The limit can be determined using synthetic proof which is one that begins with statements that are already known and progresses in steps until the required statement is proved.

It is known that `ln x = int_(1)^t (1/t) dt`

For t lying in any interval defined as [1, 1+1/n]

`1+1/n <= 1/t <= 1`

Take the following definite integral of the three sides.

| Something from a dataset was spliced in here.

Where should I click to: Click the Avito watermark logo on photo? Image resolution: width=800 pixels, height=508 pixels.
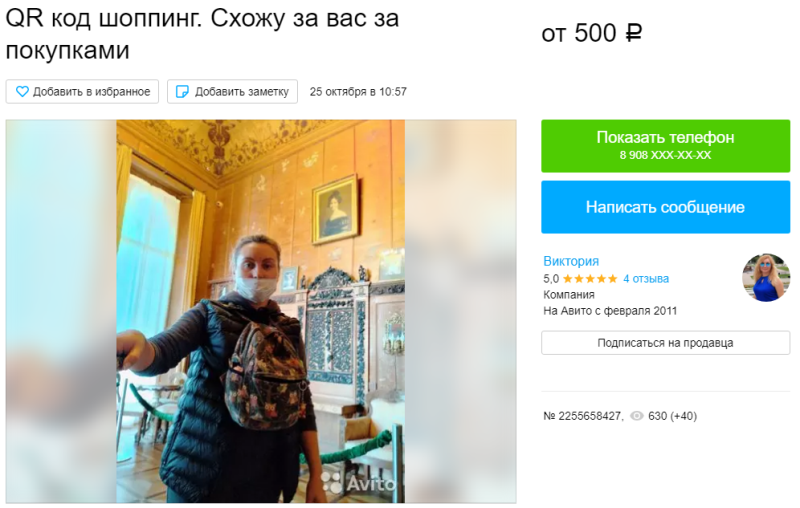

`int_(1)^(1+ 1/n) 1+1/n dt <= int_(1)^(1 + 1/n) (1/t) dt <= int_(1)^(1 + 1/n) 1 dt`

=> `1/(1+n) <= ln(1 + 1/n) <= 1/n`

=> `e^(1/(1+n)) <= 1 + 1/n <= e^(1/n)`

take the (n+1)st power of the left

=> `e <= (1 + 1/n)^(n+1)`

and take the nth power of the right

=> `(1+1/n)^n <= e`

These give `(1+1/n)^n <= e <= (1 +1/n)^(n+1)`

Dividing `e <= (1 +1/n)^(n+1)` by `(1 + 1/n)` gives

`e/(1+1/n) <= (1+ 1/n)^n`

=> `e/(1+1/n) <= (1+ 1/n)^n <= e`

Using the squeeze theorem this gives `(1+1/n)^n` tends to e as n tends to infinity.